Riscos altíssimos, guinadas civilizacionais, ameaças existenciais, situações políticas esdrúxulas, singularidade a um passo, avanços tecnológicos estonteantes — o mundo atual é um lugar simultaneamente perigoso e cheio de promessas que parecem a realização das mais loucas obras de ficção científica, o gênero inventado pela jovem Mary Shelley quando escreveu sobre um médico chamado Frankenstein que faz uma criatura de laboratório. A inteligência artificial pode curar as doenças físicas e mentais, salvar as formas de vida ameaçadas, apressar a energia limpa ou nos levar à destruição total. Ouçamos o que disse um desses aparatos. “Qual seria o pior cenário que a IA e a robótica podem criar em termos de perigo para a humanidade?”, foi perguntado à criação chamada Ameca, que fala como o ChatGPT escreve e ao mesmo tempo simula expressões humanas. “O pior cenário que posso imaginar é um mundo em que os robôs se tornam tão poderosos que são capazes de controlar ou manipular os humanos sem que eles se deem conta. Isso levaria a uma sociedade opressiva onde os direitos dos indivíduos não seriam mais respeitados”, respondeu Ameca.
“Há os riscos da inteligência artificial, mas é a burrice natural que nos amarra”

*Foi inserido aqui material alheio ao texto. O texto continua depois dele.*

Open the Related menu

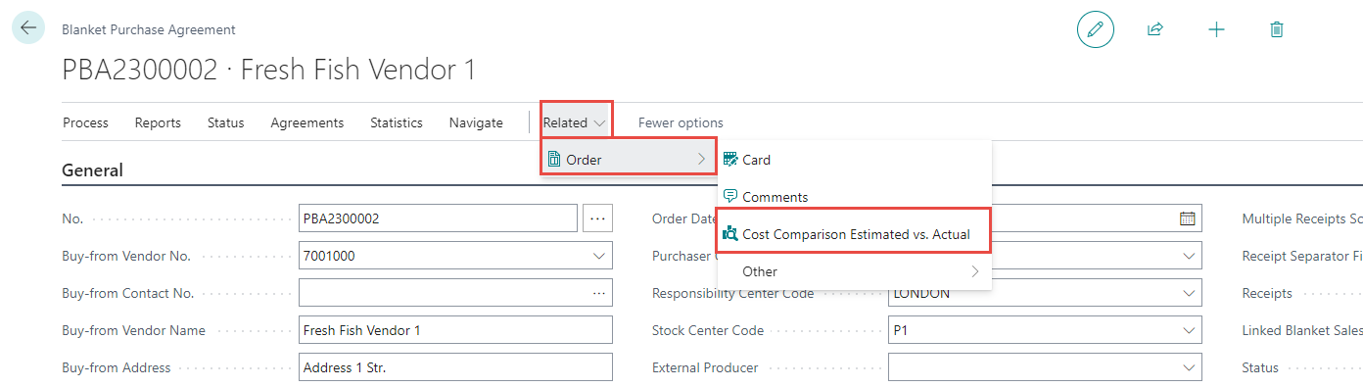click(x=576, y=122)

Tendo esse pano de fundo de um futuro à la Matrix — a curtíssimo prazo; segundo os especialistas mais apavorados, questão de meses, repetindo, meses —, o momento atual dá arrepios também por razões mais convencionais. As duas maiores potências nucleares do planeta são governadas por um octogenário que sofre tombos e constrangedores episódios de confusão mental e um autocrata que vê seu poder total se esgarçar diante da insanidade que cometeu ao invadir um país vizinho. Todos os seus asseclas têm ordens para acenar constantemente com o terror nuclear, uma forma de tentar cortar o apoio internacional à Ucrânia — mas a hipótese armagedom não pode ser descartada. Assim como existe a possibilidade, surreal, de que, na próxima eleição americana, um candidato esteja no hospital e o outro, na cadeia.
Nem por isso a gigantesca roda da economia americana para. Política industrial? Sim, se for para fabricar semicondutores avançados — sem a produção de Taiwan, sob cerco da China, o mundo trava —, e não “carrinhos” populares. Ou seriam carrocinhas subsidiadas? A China está quase encostando, mas os Estados Unidos ainda têm a vantagem em computadores quânticos, os game changers do gênero. Claro que os gênios de Brasília resolveram que os americanos já eram, imaginando que “multipolaridade” — tradução: ódio à América, rapapés para a China e o repugnante ditador venezuelano — é a aposta vencedora para levar ao Nobel da Paz ou a alguma outra versão alucinada da janela de Overton. O futuro do tratamento de águas usadas pode estar na tecnologia de células a combustível do tipo microbiana, que ainda por cima transformam dejetos em energia limpa, mas num país com 50% da população sem rede de esgoto se tentou bloquear o marco do saneamento para aumentar a presença do “Estado indutor”. Os brasileiros são early adopters e descobriram rapidamente as vantagens do celular como instrumento da vida conectada e de novidades como o Pix, vitais para acessar informação e trabalhar por conta. Mas o governo quer dar “carteira assinada” a quem prefere flexibilidade e controlar as redes. Até no Tinder querem se intrometer.
No mundo dos riscos da inteligência artificial, é a burrice natural que nos amarra e nos condena ao atraso.